Key Steps in Protect Your Organization in the Wake of Sunburst
Here are some things to do in the wake of this news. There are plenty of other blogs that share IOCs to search for, so these are things to consider when the dust has settled from the direct incident response activities if you were a victim of this attack. If you weren’t a victim, do these regardless, it will reduce your risk during a future exposure similar to Sunburst.
- Review Your Logging
The Solar Winds attack has so far been claimed to have started in June 2020. Sitting here right now, that is about 7 months ago. Do you have 7 months’ worth of logs in your infrastructure? Many of the current recommendations say to search your logs for x IOC to identify if you have been compromised by this attack. This recommendation is about making sure you can actually do this. If you don’t have logs, then you can’t search them.
- Review Vendor Contracts
We sign big ugly legal contracts with vendors all the time, but we need to start considering the cybersecurity aspect of these partnerships. What happens if this vendor gets compromised by a cyber-attack? We recommend that your contracts draw out specific terms on how quickly a cybersecurity event needs to be disclosed and what information that vendor will supply if questioned by you. Contracts pave the road, so a vendor is not likely to disclose any sort of cybersecurity incident unless legally required.
- Catalog Your Secrets
Sometimes these vendor relationships require high privileged access to your network, and that’s not a bad thing on its own. You need to document these high privilege accounts, so you have a quick reference of things to address when something like Sunburst happens again. Anything that requires what we call a service account – that’s a user account that no one logs into directly and has a static password for an application or service to use.
- Reduce Authority
Take an assessment of the high privilege accounts across your infrastructure. Identify accounts that can be reduced in authority. Most users don’t need administrative privileges on their laptops. Most software does not need administrative access to your network to function.
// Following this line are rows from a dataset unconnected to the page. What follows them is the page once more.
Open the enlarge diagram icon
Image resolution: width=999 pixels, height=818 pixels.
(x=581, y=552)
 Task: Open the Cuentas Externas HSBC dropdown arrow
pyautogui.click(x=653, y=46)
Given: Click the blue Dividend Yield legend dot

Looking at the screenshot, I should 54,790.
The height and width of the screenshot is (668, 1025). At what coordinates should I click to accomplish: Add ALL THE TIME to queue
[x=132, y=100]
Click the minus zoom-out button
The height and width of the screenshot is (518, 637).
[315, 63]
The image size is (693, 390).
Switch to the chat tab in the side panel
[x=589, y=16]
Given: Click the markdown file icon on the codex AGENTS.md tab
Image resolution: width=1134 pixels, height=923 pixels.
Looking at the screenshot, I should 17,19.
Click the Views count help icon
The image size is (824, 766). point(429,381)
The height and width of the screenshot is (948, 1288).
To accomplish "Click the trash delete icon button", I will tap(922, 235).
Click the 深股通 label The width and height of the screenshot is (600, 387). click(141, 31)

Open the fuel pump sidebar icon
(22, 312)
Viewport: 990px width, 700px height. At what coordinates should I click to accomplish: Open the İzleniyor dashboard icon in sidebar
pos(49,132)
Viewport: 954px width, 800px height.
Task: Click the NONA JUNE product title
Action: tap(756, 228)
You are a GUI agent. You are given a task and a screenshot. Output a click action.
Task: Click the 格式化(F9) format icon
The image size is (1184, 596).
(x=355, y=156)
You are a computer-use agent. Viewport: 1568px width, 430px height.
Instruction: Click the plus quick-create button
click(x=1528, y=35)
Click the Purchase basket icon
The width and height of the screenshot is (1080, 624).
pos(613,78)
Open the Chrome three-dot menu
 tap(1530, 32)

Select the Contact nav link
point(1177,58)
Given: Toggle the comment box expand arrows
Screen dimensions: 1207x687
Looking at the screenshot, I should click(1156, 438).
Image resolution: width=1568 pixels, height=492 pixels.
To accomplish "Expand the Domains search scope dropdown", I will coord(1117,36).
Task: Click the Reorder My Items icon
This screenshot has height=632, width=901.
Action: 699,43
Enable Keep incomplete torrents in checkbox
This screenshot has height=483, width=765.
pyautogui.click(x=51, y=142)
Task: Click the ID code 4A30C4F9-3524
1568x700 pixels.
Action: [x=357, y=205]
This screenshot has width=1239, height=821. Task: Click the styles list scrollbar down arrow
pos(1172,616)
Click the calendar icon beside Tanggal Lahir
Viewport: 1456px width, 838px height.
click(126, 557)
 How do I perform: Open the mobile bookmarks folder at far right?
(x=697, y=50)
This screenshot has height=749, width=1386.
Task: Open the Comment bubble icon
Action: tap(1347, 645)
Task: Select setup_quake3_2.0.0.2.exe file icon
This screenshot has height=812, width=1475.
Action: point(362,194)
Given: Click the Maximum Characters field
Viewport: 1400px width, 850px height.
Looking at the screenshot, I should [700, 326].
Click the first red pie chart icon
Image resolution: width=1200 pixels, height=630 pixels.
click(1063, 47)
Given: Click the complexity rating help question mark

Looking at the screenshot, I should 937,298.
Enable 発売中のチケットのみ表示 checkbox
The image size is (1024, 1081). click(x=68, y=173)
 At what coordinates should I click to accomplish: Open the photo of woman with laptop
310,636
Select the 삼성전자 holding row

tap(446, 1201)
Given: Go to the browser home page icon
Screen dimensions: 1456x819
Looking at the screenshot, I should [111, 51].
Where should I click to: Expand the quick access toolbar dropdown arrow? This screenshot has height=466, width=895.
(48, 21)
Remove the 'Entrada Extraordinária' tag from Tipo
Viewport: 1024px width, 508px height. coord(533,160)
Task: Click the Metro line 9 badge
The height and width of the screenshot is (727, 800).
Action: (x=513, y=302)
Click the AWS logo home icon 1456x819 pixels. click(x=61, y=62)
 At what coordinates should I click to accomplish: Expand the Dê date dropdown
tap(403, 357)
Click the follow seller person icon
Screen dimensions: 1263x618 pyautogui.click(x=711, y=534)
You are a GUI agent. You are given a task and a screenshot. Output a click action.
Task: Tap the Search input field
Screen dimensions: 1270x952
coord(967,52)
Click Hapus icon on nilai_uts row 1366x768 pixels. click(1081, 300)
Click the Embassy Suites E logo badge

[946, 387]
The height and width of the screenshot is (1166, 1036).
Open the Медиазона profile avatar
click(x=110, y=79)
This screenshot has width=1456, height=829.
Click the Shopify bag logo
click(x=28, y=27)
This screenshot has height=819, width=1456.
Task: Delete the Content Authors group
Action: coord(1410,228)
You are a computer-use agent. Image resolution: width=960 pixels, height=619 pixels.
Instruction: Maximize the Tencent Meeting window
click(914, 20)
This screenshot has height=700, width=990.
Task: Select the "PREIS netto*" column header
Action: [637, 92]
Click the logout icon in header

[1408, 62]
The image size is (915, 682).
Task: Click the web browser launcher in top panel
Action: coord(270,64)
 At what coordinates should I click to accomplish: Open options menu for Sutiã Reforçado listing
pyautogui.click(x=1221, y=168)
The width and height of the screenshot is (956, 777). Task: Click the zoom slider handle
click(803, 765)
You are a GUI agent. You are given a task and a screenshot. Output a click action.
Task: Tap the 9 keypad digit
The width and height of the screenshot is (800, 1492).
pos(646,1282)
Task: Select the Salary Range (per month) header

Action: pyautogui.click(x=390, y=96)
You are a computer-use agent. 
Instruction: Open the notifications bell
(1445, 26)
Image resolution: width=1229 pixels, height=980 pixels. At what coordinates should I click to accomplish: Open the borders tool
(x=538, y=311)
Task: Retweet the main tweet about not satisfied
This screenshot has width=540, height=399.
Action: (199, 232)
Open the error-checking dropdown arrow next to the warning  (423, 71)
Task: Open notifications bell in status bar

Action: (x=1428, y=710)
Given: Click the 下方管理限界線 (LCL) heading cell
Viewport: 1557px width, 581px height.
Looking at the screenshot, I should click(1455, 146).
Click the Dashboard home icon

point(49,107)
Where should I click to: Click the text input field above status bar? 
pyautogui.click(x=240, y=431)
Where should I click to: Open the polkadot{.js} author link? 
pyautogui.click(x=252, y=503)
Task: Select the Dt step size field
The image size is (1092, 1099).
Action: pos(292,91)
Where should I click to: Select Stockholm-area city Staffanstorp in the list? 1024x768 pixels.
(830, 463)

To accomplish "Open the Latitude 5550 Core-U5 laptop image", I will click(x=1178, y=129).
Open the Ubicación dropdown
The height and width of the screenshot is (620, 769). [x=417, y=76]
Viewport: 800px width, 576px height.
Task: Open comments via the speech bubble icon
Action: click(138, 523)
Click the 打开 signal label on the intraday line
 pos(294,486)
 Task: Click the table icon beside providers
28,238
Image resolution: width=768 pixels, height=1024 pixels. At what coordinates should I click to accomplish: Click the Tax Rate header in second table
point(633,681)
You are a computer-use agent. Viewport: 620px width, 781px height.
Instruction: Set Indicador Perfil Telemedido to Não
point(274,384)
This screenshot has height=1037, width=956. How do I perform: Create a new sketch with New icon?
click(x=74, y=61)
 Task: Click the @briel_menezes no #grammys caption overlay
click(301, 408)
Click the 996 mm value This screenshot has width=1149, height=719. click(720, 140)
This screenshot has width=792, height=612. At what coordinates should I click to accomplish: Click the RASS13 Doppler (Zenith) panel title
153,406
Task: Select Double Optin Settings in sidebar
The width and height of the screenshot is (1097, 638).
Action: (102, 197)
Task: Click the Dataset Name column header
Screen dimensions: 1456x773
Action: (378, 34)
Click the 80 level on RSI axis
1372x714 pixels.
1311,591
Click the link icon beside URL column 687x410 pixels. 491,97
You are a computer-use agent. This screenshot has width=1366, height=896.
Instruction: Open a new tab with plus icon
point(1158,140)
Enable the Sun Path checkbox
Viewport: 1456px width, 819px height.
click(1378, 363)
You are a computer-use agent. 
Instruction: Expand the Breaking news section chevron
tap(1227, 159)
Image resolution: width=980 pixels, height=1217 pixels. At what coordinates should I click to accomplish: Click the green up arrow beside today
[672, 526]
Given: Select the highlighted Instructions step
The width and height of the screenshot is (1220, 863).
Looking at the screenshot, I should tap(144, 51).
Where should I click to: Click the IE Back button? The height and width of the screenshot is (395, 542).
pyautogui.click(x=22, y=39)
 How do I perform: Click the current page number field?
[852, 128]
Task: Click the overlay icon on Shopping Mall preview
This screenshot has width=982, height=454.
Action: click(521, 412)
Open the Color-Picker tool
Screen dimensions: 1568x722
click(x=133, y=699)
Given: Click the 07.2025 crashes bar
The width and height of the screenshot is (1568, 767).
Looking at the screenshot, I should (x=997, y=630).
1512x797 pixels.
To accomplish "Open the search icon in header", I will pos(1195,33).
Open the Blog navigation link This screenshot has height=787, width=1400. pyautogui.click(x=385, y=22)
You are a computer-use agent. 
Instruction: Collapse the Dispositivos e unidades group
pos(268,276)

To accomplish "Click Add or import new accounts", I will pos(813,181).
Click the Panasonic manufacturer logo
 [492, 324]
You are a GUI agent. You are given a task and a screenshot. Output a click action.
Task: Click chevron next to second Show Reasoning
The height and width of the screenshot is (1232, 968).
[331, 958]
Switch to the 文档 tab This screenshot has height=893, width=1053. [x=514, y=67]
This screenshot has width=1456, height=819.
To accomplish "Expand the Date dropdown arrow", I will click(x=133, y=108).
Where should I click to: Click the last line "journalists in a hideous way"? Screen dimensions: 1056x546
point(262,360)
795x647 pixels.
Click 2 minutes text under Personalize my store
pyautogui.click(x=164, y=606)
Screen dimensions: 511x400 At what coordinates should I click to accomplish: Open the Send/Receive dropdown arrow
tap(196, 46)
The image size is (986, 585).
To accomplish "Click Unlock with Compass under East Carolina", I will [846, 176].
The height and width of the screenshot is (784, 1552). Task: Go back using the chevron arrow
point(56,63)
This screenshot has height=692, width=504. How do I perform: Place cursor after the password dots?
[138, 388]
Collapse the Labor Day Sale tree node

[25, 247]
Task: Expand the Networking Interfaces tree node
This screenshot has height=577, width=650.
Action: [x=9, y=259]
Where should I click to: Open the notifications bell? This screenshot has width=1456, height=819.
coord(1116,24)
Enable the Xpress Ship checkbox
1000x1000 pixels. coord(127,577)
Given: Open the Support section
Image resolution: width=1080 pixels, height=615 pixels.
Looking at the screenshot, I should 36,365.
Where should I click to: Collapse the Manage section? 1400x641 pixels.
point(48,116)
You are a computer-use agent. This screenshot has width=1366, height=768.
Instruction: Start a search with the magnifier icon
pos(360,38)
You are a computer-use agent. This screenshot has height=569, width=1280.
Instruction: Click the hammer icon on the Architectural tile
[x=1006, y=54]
When we connect vendors to our networks, we bring a lot of risk along with it. Some of that risk can be reduced through careful construction. As we were posting this blog, we found that Cisco Systems Inc. was compromised as part of Sunburst, which the government has confirmed was launched by a suspected Russian attack campaign. Network management and monitoring are key parts of Cisco’s equipment and software that monitor data traffic moving through a network. Access to that flow could provide a malicious actor with multiple avenues to cause harm.
The number of victims compromised by Sunburst has continued to rise over the past week since the attack was initially uncovered and details concerning how to stop and prevent these attacks and other similar attacks are still emerging. We will keep you updated concerning how you can keep yourself, your customers, and your organization safe.